Property investor who claimed he did not know he signed personal guarantees loses action for reduction
A property investor who sought the reduction of three personal guarantees granted by him to the Royal Bank of Scotland has been unsuccessful in establishing misrepresentation in an action before the Outer House of the Court of Session.
Ved Parkash, 74, argued that he had signed the guarantees on the basis of an essential error induced by misrepresentations made on behalf of the defender regarding the nature of the agreements. The guarantees were for principal sums of £480,000, £147,500 and £25,000 respectively.
The case was heard by Lord Sandison.
Poor eyesight
The pursuer had been a property investor since 1985 and over the years built up a portfolio of properties using bank borrowing secured by way of standard securities over the properties. In 2006 he formed a new company, Kassk Ltd, and approached his relationship manager at the Bank, Mr Craig, seeking two loans and an overdraft for it on three separate occasions in June and August 2006 and April 2007. Amongst the documents which he was asked to sign on each such occasion was a personal guarantee supported by Standard Securities already held by the bank over properties in his portfolio.
In two affidavits that formed the pursuer’s evidence in chief, he described having a good relationship with Mr Craig, including occasional lunches and the sending of Christmas gifts. Mr Craig also knew that the pursuer’s eyesight was bad and he struggled to read documents. However, Mr Craig had not been present when he had signed each of the guarantees, and the manager who supervised those signings did not make any offer to read the contents of the papers to him or mention the possibility of taking legal advice.
Counsel for the pursuer submitted that he had not been told he was being asked to sign personal guarantees and, because of his poor eyesight, he had relied upon what he had been told previously by Mr Craig when he signed them. Mr Craig had described what he had been asked to sign as “loan papers”, which while true if viewed in isolation, created a false impression in context.
On behalf of the defender it was submitted that the court did not have adequate evidence of what was said during the conversations between the pursuer and Mr Craig in order to prove a misrepresentation had occurred. The condition of the pursuer’s eyesight did not assist him, as on his own account he made no attempt to establish what the documents he was signing were. Further, his account of events was riddled with inconsistencies, with the court asked to prefer evidence given by Mr Craig.
A continuation, not a departure
In his decision, Lord Sandison said of the pursuer’s evidence: “The pursuer’s version of events in that regard cannot be accepted as reliable. His written and oral evidence contained numerous oddities and clear discrepancies, either internally or in comparison with other evidence, about what had happened before and at the meetings in question. Some of those matters are capable of being explained by the passage of time since the events in question.
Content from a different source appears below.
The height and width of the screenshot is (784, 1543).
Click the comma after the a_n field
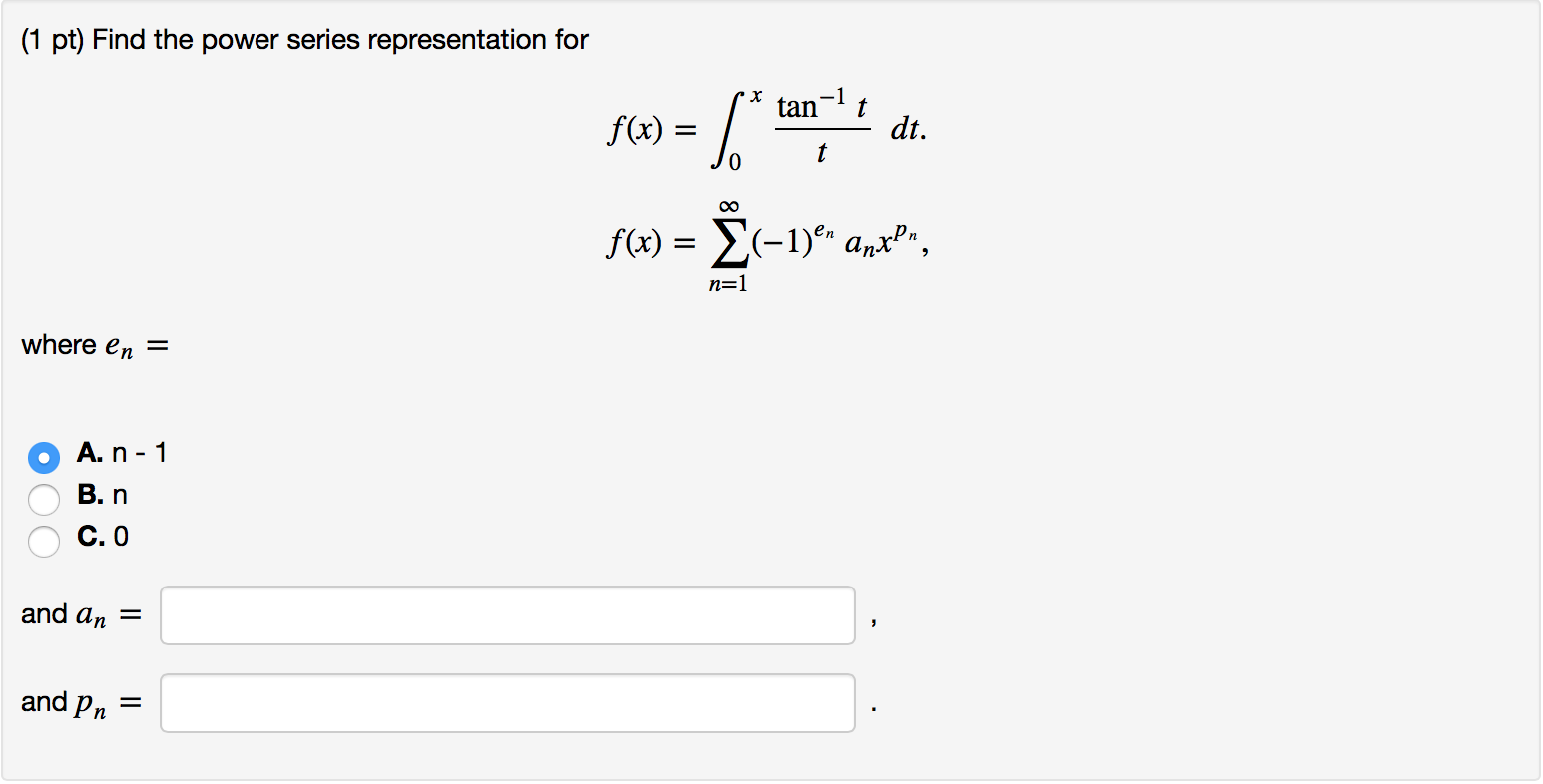point(875,623)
Others may be ascribed to an imperfect understanding of the intricacies of cross-securitisation and separate corporate personality.”
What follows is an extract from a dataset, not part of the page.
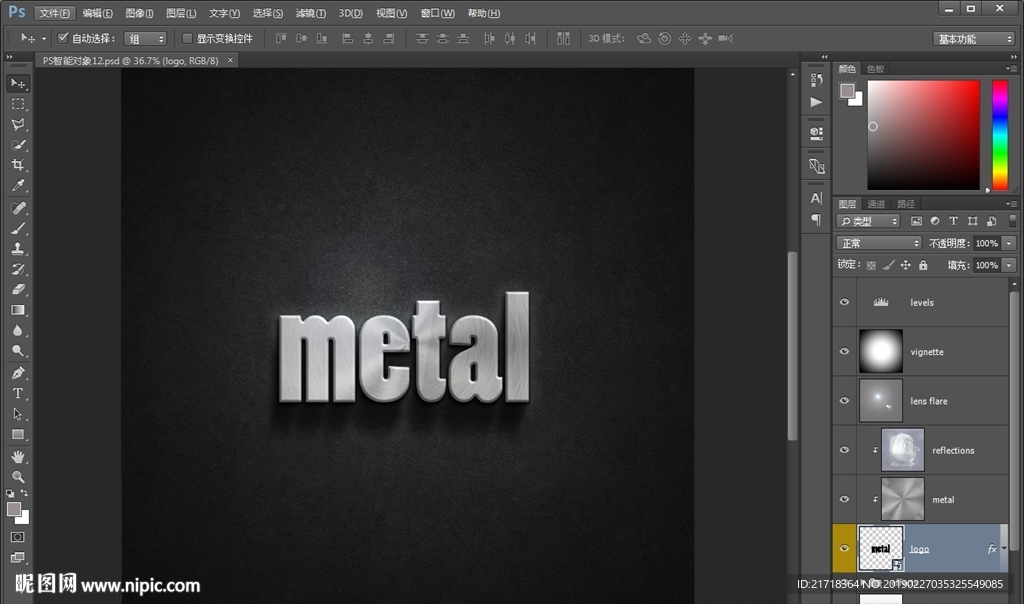Hide the vignette layer
Viewport: 1024px width, 604px height.
coord(844,352)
He continued: “I do not accept the pursuer’s evidence that he was told nothing about the nature of the documents he was to sign beyond that they were ‘loan papers’ as reliable. Rejection of the pursuer’s evidence on that matter, although enough to result in the failure of his claim given that the burden of proving an adequate ground of reduction rests on him, does not in itself provide any positive evidence of what (if anything) he was told about the nature of the documents to be signed.”
Addressing whether any misrepresentation had occurred, Lord Sandison said: “It is not possible to regard what is alleged to have been said as objectively misleading. The loans previously made to the pursuer had carried with them full personal liability for their repayment on his part. A requirement for personal liability in connection with the loans to Kasssk in issue in the present case was a continuation of that situation, not a departure from it.”
He concluded: “If there was any misapprehension on the part of the pursuer as to what might or might not be included amongst the papers which required to be signed as a condition of the advancement of the loan funds, it was entirely the product of his own subjective thought processes which were not reasonably based on anything said or done on behalf of the bank.”
Decree of absolvitor was therefore granted in favour of the defender.